Excerpt from a dataset:
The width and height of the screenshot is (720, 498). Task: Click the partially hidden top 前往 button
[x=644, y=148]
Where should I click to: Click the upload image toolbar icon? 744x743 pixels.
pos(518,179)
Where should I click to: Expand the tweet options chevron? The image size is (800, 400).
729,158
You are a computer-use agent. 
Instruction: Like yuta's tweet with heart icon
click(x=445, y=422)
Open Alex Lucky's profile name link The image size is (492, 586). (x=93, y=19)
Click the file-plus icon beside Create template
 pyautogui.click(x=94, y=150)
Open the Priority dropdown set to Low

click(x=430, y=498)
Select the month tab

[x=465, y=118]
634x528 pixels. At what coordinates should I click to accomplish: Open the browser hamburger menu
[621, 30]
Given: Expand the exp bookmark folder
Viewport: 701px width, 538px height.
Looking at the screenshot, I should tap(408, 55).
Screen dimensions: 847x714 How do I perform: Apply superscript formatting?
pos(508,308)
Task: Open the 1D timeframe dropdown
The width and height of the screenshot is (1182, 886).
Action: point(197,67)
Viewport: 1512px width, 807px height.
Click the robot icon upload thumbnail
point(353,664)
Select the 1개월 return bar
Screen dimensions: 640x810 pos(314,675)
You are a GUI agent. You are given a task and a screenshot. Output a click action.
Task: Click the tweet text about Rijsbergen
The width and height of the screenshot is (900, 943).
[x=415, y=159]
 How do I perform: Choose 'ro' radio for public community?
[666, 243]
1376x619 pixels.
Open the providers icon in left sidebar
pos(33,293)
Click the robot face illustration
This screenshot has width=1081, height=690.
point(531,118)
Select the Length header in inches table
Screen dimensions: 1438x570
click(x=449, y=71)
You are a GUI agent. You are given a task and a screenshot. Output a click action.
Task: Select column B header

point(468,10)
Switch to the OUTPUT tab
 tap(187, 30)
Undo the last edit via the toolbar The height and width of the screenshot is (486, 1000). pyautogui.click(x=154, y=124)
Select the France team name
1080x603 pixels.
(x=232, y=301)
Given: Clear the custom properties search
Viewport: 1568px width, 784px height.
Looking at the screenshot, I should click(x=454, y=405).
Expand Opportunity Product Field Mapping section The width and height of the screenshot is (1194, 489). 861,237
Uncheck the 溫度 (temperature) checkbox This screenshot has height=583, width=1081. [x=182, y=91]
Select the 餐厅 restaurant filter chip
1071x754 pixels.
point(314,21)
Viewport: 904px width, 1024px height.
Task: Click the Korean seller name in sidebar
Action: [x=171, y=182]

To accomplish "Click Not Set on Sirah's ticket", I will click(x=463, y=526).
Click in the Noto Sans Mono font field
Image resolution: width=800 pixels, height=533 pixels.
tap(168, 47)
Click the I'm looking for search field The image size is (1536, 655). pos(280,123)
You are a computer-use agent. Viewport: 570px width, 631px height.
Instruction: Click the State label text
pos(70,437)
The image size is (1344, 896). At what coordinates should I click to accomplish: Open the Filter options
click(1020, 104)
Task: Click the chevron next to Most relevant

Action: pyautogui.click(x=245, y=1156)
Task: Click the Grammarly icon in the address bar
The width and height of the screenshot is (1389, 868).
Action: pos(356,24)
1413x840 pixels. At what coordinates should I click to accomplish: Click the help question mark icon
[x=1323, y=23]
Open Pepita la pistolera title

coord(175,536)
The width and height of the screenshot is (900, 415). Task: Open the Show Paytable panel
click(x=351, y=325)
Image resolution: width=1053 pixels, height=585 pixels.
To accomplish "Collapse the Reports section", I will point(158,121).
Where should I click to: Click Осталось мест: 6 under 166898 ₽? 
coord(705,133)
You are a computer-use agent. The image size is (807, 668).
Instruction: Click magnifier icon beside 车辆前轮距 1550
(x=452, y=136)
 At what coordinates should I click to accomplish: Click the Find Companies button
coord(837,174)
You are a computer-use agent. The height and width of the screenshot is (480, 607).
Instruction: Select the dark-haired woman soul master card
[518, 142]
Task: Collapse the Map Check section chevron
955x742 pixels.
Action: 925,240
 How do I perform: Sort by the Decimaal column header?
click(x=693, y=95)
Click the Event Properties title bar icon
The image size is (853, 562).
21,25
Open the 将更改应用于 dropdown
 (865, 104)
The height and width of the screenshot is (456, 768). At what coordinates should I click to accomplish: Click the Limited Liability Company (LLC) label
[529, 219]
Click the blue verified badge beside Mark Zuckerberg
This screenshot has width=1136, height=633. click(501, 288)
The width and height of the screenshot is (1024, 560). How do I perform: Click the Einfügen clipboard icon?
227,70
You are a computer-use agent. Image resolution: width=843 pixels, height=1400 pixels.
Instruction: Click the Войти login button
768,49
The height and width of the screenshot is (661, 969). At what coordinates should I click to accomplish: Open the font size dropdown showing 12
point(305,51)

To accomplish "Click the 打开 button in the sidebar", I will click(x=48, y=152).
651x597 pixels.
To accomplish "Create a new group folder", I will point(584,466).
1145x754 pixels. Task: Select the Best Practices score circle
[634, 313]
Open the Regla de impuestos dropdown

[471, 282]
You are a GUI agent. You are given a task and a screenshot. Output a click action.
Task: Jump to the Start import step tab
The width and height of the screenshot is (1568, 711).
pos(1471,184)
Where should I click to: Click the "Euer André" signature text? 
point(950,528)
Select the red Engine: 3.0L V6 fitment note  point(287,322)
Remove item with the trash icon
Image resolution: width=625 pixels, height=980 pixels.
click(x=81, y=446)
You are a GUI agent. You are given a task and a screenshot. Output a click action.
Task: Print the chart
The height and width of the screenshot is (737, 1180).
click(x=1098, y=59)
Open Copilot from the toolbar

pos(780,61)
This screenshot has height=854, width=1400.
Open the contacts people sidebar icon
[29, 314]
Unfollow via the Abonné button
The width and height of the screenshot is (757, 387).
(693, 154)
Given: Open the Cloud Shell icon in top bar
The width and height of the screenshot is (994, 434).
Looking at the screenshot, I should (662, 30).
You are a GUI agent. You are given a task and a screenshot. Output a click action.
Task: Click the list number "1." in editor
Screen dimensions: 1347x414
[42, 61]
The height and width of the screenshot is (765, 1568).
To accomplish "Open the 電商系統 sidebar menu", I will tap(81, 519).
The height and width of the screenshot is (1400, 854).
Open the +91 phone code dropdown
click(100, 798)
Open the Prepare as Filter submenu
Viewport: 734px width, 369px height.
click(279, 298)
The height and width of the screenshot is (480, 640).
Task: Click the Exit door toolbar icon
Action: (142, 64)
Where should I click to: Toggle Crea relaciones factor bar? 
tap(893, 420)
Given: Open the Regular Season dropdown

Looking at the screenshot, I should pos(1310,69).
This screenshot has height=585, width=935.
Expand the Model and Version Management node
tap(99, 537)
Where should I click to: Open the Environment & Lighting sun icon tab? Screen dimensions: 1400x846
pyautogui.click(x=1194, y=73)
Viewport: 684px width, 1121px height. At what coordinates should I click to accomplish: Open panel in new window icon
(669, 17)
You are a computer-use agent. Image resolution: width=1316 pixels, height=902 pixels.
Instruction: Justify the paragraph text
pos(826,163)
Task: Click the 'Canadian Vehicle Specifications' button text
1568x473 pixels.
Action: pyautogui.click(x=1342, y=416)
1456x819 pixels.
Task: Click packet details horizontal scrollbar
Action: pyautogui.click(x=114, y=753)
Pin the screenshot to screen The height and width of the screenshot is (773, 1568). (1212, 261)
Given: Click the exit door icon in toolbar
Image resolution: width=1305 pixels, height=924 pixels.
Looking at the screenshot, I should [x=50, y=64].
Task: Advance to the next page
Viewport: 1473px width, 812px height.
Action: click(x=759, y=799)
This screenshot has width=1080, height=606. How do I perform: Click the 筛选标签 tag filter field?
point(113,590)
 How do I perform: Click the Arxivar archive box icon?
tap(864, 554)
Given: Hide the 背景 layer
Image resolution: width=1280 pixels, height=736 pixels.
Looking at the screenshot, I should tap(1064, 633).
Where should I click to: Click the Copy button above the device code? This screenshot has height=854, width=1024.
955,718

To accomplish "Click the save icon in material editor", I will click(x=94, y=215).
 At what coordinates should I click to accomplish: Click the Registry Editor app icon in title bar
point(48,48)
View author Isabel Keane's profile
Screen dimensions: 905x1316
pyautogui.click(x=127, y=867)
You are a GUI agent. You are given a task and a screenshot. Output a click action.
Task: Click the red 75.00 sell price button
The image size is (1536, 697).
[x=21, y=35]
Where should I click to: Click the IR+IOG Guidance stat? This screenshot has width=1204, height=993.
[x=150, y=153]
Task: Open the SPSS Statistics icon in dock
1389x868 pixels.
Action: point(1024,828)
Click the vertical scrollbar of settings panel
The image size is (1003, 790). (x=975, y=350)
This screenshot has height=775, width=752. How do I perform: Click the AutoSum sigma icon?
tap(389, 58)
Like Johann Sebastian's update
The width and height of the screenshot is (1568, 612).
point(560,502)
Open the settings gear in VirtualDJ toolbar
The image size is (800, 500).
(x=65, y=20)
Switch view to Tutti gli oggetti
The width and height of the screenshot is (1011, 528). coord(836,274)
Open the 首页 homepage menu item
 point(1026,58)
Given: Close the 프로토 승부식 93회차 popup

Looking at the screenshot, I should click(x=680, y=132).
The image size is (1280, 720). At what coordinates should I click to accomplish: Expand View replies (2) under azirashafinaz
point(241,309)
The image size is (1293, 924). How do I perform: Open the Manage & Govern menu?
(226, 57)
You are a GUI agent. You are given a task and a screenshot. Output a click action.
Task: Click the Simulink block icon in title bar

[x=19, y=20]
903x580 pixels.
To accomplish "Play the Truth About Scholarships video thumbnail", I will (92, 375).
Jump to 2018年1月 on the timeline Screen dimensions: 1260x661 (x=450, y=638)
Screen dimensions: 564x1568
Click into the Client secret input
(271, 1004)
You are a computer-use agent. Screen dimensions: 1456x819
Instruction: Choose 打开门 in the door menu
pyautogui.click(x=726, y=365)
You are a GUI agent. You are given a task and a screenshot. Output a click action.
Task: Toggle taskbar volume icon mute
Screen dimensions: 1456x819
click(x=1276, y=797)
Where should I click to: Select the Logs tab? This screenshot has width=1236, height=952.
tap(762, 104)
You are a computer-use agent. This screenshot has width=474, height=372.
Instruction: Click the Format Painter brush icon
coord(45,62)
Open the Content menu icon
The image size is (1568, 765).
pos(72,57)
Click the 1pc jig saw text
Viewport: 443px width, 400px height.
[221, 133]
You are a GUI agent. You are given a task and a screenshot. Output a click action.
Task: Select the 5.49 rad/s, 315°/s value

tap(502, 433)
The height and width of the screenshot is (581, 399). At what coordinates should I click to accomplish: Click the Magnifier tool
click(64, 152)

## Aim
Retype the records from the line containing "The width and height of the screenshot is (1024, 560)." through the line containing "click(100, 798)", including both of those lines.

## Final answer
The width and height of the screenshot is (1024, 560). How do I perform: Click the Einfügen clipboard icon?
227,70
You are a computer-use agent. Image resolution: width=843 pixels, height=1400 pixels.
Instruction: Click the Войти login button
768,49
The height and width of the screenshot is (661, 969). At what coordinates should I click to accomplish: Open the font size dropdown showing 12
point(305,51)

To accomplish "Click the 打开 button in the sidebar", I will click(x=48, y=152).
651x597 pixels.
To accomplish "Create a new group folder", I will point(584,466).
1145x754 pixels. Task: Select the Best Practices score circle
[634, 313]
Open the Regla de impuestos dropdown

[471, 282]
You are a GUI agent. You are given a task and a screenshot. Output a click action.
Task: Jump to the Start import step tab
The width and height of the screenshot is (1568, 711).
pos(1471,184)
Where should I click to: Click the "Euer André" signature text? 
point(950,528)
Select the red Engine: 3.0L V6 fitment note  point(287,322)
Remove item with the trash icon
Image resolution: width=625 pixels, height=980 pixels.
click(x=81, y=446)
You are a GUI agent. You are given a task and a screenshot. Output a click action.
Task: Print the chart
The height and width of the screenshot is (737, 1180).
click(x=1098, y=59)
Open Copilot from the toolbar

pos(780,61)
This screenshot has height=854, width=1400.
Open the contacts people sidebar icon
[29, 314]
Unfollow via the Abonné button
The width and height of the screenshot is (757, 387).
(693, 154)
Given: Open the Cloud Shell icon in top bar
The width and height of the screenshot is (994, 434).
Looking at the screenshot, I should (662, 30).
You are a GUI agent. You are given a task and a screenshot. Output a click action.
Task: Click the list number "1." in editor
Screen dimensions: 1347x414
[42, 61]
The height and width of the screenshot is (765, 1568).
To accomplish "Open the 電商系統 sidebar menu", I will tap(81, 519).
The height and width of the screenshot is (1400, 854).
Open the +91 phone code dropdown
click(100, 798)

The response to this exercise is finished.